Some estimates claim that almost half of the URLs on the Web are either duplicates or dead/invalid links (INFOSEEK, 1996). Infoseek ultra has created software that filters out duplicate and/or dead links, and this too is a major feature of this engine. I have yet to get an invalid link message in any of my infoseek ultra searches. These searches are lean and accurate, with a very high "signal to noise ratio", also known as high precision.
Other useful search features include case sensitivity, proper name recognition (the search term "Junkin" alone sends my B.F. Junkin Home Page to near the top of the hit list), limiting search terms to particular fields, and eliminating terms with a minus sign ("-"). I would prefer more traditional syntax to execute some of these controls, but all in all, it is very difficult to find much to criticize in infoseek ultra.
4. Excite
Excite is the first engine discussed here that qualifies as both an effective Web directory organized by category and a Web search engine. It also lists 50 million indexed URLs so it can't be criticized for having a smaller pool of pages like the other Web directories. In fact, "Excite provides the fullest range of services of all the Web search sites" (Venditto, 1996). The user can search the text of at least 10,000 newsgroups, a daily news summary, opinion columns, cartoons, and Web site reviews.
Excite allows searching by keyword or concept, and offers searching in all the above- mentioned areas: usenet newsgroups, reviews, web documents, or classifieds. Allowable Excite search terms include (Gray, 1996):
However, the tests that I performed on Excite included trying to access my three home pages using my own specified search terms. They produced some very strange results. For my first home page with the HTML Title: "Letters from the 126th Ohio Volunteer Infantry", I keyed in "126th Ohio Volunteer Infantry" and got 236 hits. My page was not in the first sixty of them. I then keyed in the complete title verbatim, and got zero hits. A little unnerved, I decided to try my second page entitled "Decedents of Johann Tobias Horine". This time, my Horine page was hit number 1 (as it should have been), but amazingly enough, my 126th page (which is a link off the Horine page) showed up as hit number 5. Go figure! Not only that, but all my links from the Horine page were listed in the top 7 links.

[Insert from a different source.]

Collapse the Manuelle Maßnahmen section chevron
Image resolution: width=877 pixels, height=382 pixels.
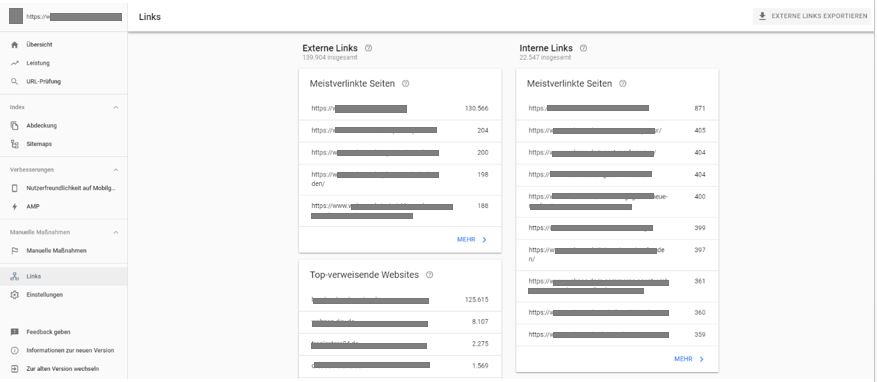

One of the links, "Civil War Ohio - A special Collection" was listed even though it is a link from the first page (the 126th OVI). In addition, the Excite document summary for this link consisted of a couple of random sentences from the middle of the document. This is totally inexplicable to me, so I won't attempt it here. Suffice it to say, if I can't get predictable results when I key in my own search terms for my own pages, I tend to generally distrust the keyword matching ability of this engine across the board.

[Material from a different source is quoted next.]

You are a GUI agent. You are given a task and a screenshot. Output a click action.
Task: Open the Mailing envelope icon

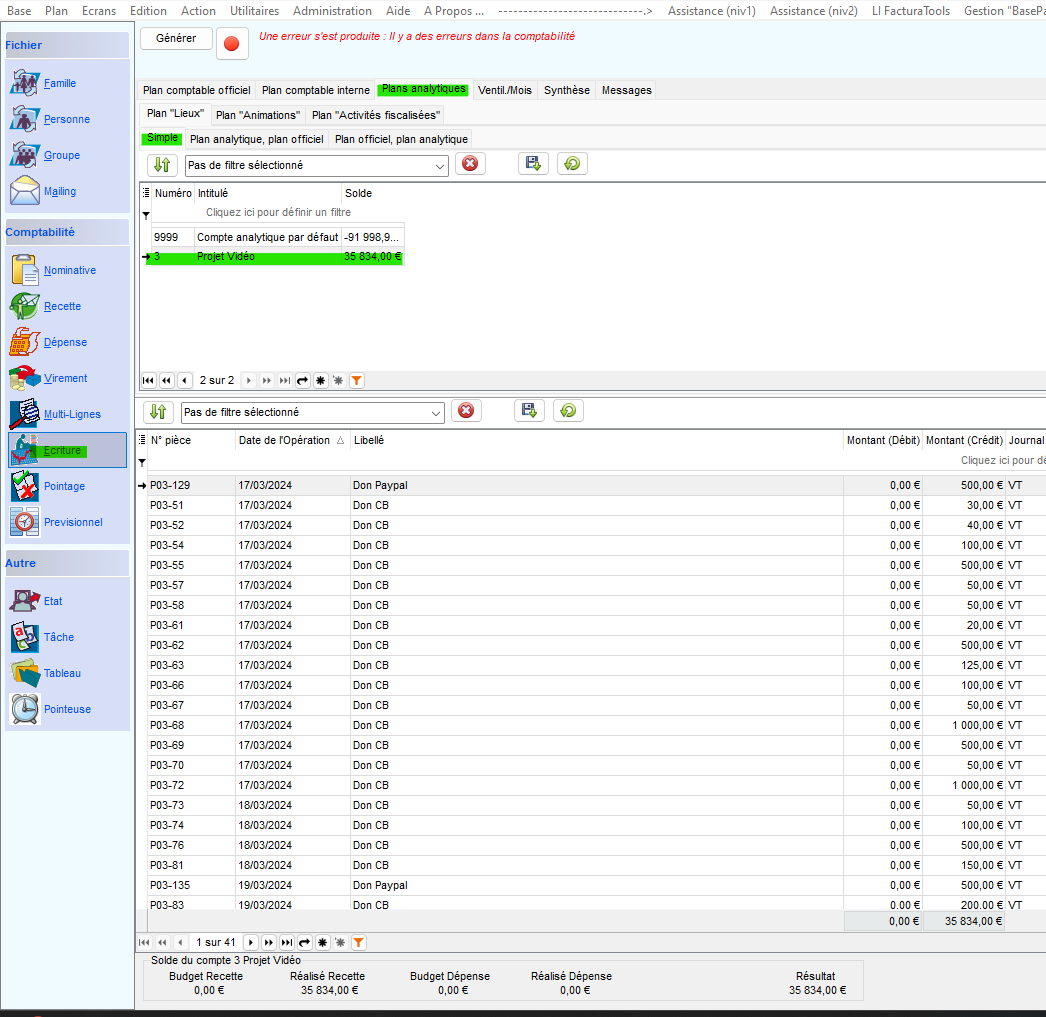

Lastly, I find the Excite screen cluttered and more than a little obtuse. Don't bother clicking on the Advanced Search link unless all you're after is information, because you cannot enter search terms from the advanced screen, you have to back out to the original screen to perform a search.
5. Lycos
Many veteran Web searchers have very soft spots in their hearts for Lycos, because for a while after its 1994 inception at Carnegie Mellon, it was alone in its class. After all, how can anyone dislike a search engine that was developed by a man named Dr. "Fuzzy" Mauldin? At any rate, Lycos is still quite popular, but objectively speaking, it hasn't quite kept pace with some of the newer shinier engines. It does claim an index of 68 million URLs, and their concept is to allow Internet user to:
In the tests I performed with my own URLs, Lycos performed perfectly and predictably. Generally though, Lycos is known for high recall but poor precision (Venditto, 1996). I must agree. For example, I keyed in the exact title of my 126th OVI page, and got back 364 documents, with my page right where it should be, number 1. With a search this precise, I wonder why Lycos retrieved so many other documents. In the identical search in AltaVista, I got one hit, my page. If the search terms are this precise, I think the response of the database should be equally precise. I found the Lycos response soft; if I had wanted to retrieve related documents, I would have made a more general query. This is a small point perhaps, but it makes me wonder just how many "soft" hits I would get with a more general query - probably way too many. The level of the response should match the level of the query, and this is I believe, a basic database heuristic.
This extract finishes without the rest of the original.